Fed Downshifts to Half-Point Hike, Sees 5.1% Rate Next Year

The Federal Reserve downshifted its rapid pace of interest-rate hikes while signaling that borrowing costs, now the highest since 2007, will outstrip investors’ expectations as the central bank works to rein in inflation.

The Federal Open Market Committee raised its benchmark rate by 50 basis points to a 4.25% to 4.5% target range. Policymakers projected rates would end next year at 5.1%, according to their median forecast, before being cut to 4.1% in 2024 — a higher level than previously indicated.

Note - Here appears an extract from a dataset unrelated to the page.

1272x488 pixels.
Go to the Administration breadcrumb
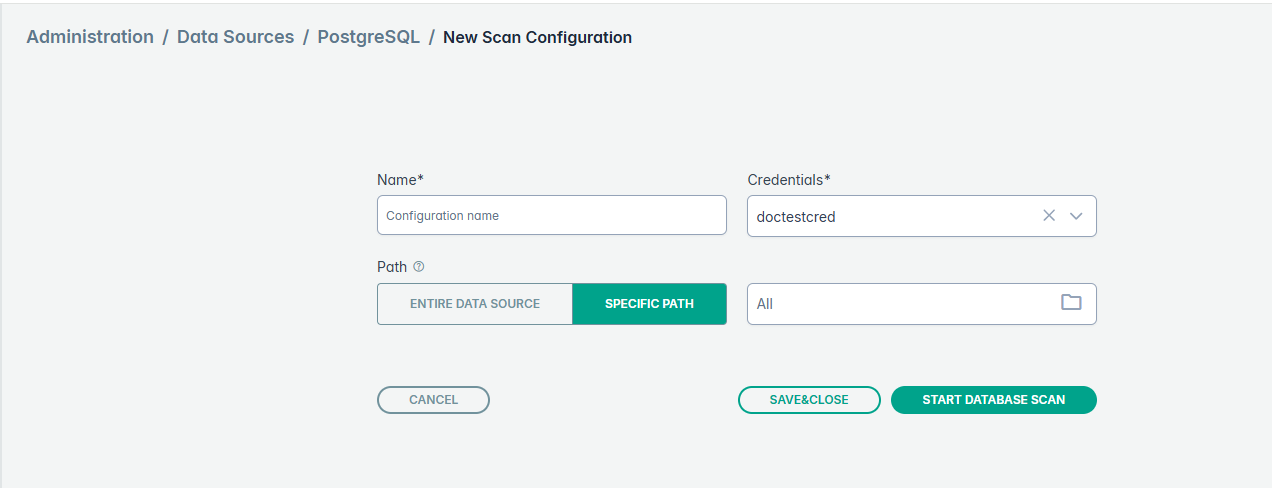click(x=90, y=37)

“The committee anticipates that ongoing increases in the target range will be appropriate in order to attain a stance of monetary policy that is sufficiently restrictive to return inflation to 2% over time,” the FOMC said in its statement, repeating language it has used in previous communications.

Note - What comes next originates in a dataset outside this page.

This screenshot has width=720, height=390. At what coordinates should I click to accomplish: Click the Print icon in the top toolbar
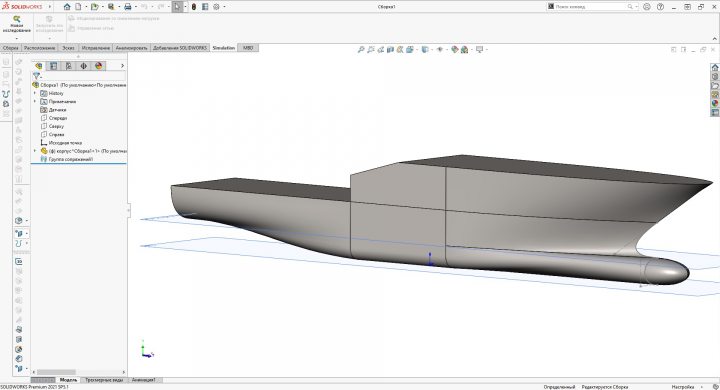[128, 7]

Following the hawkish projections, Treasury yields rose, the S&P 500 index dropped and the dollar index pared losses on the day.

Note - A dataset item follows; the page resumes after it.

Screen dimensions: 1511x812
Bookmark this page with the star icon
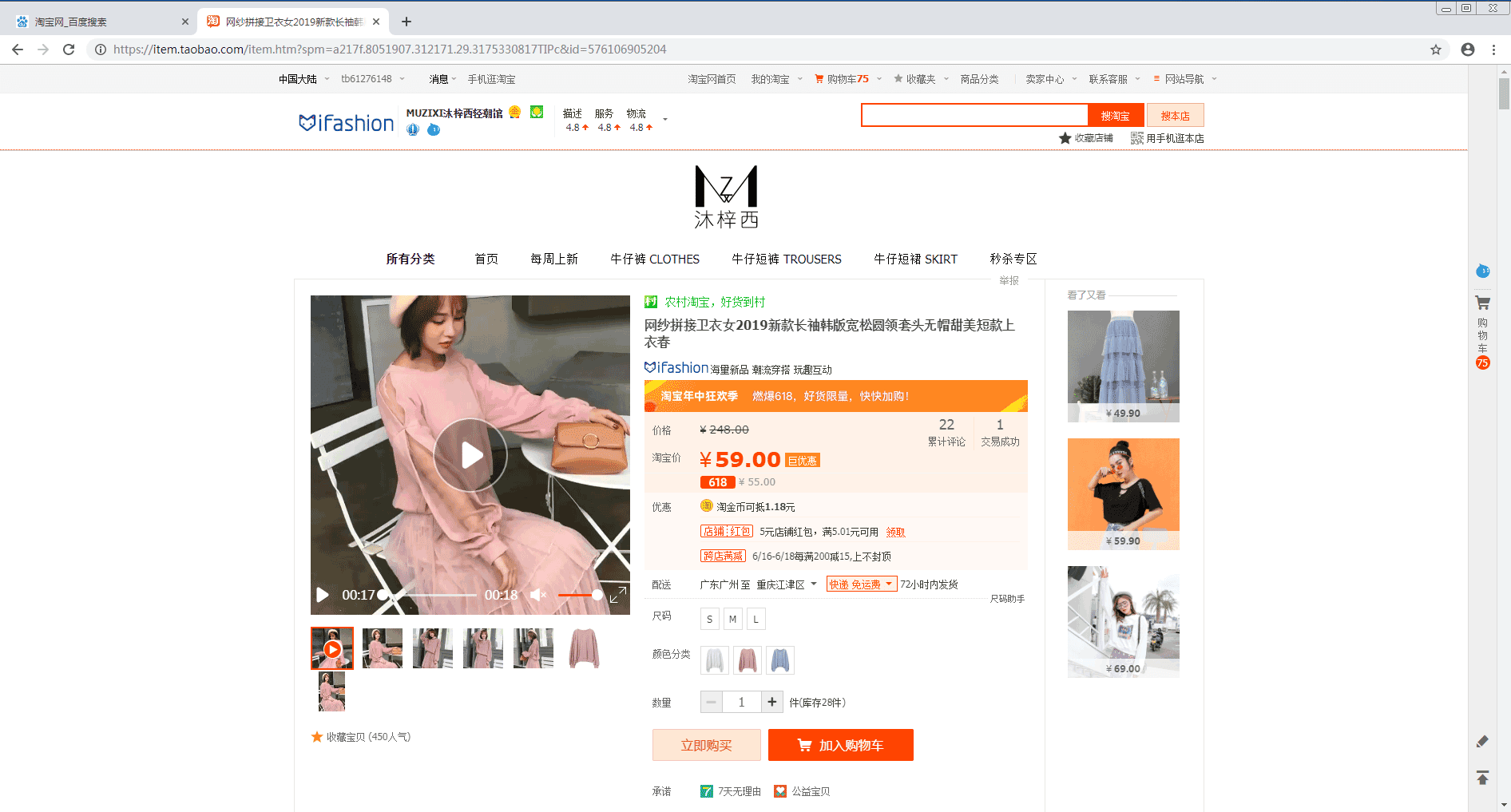(x=1435, y=50)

Investors had been speculated that the Fed would soon pause its hikes after financial conditions eased. Until Wednesday, stocks had risen, while mortgage rates and the dollar had fallen since Powell last month suggested a policy shift was coming. They’d also bet rates would reach about 4.8% in May, followed by cuts totaling 50 basis points in the second half of the year.

The vote was unanimous.

Fed Chair Jerome Powell, who holds a press conference at 2:30 p.m. in Washington, had previously signaled plans to moderate hikes, while emphasizing that the pace of tightening is less significant than the peak and the duration of rates at a high level.

The decision follows four consecutive 75 basis-point hikes that have boosted rates at the fastest pace since Paul Volcker led the central bank in the 1980s.